TASK INSTRUCTIONS → Check each line of the records for "will"; collect those that have it.

EXTRACTED ENTRIES →
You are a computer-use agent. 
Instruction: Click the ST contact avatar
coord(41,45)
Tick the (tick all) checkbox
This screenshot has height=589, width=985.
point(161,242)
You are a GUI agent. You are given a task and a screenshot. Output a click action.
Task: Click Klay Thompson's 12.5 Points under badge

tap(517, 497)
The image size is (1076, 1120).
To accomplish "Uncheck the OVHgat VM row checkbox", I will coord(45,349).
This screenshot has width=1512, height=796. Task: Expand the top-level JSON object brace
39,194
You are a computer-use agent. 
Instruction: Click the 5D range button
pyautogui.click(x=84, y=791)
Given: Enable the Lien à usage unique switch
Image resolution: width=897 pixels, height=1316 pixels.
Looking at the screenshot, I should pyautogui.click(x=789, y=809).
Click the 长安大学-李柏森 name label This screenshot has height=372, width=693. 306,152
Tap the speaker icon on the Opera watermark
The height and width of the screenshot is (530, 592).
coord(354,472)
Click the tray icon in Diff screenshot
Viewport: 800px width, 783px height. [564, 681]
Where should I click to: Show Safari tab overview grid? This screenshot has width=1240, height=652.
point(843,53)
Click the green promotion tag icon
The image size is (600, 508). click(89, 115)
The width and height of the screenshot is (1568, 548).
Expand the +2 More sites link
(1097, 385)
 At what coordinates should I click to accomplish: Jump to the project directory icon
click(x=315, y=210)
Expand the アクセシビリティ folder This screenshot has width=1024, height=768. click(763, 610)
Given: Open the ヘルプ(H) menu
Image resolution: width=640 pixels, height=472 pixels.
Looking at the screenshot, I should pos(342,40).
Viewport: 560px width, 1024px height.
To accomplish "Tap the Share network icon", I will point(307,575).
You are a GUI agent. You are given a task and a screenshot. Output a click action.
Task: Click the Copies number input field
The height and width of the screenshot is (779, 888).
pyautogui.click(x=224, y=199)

WRITTEN ANSWER →
To accomplish "Uncheck the OVHgat VM row checkbox", I will coord(45,349).
To accomplish "Tap the Share network icon", I will point(307,575).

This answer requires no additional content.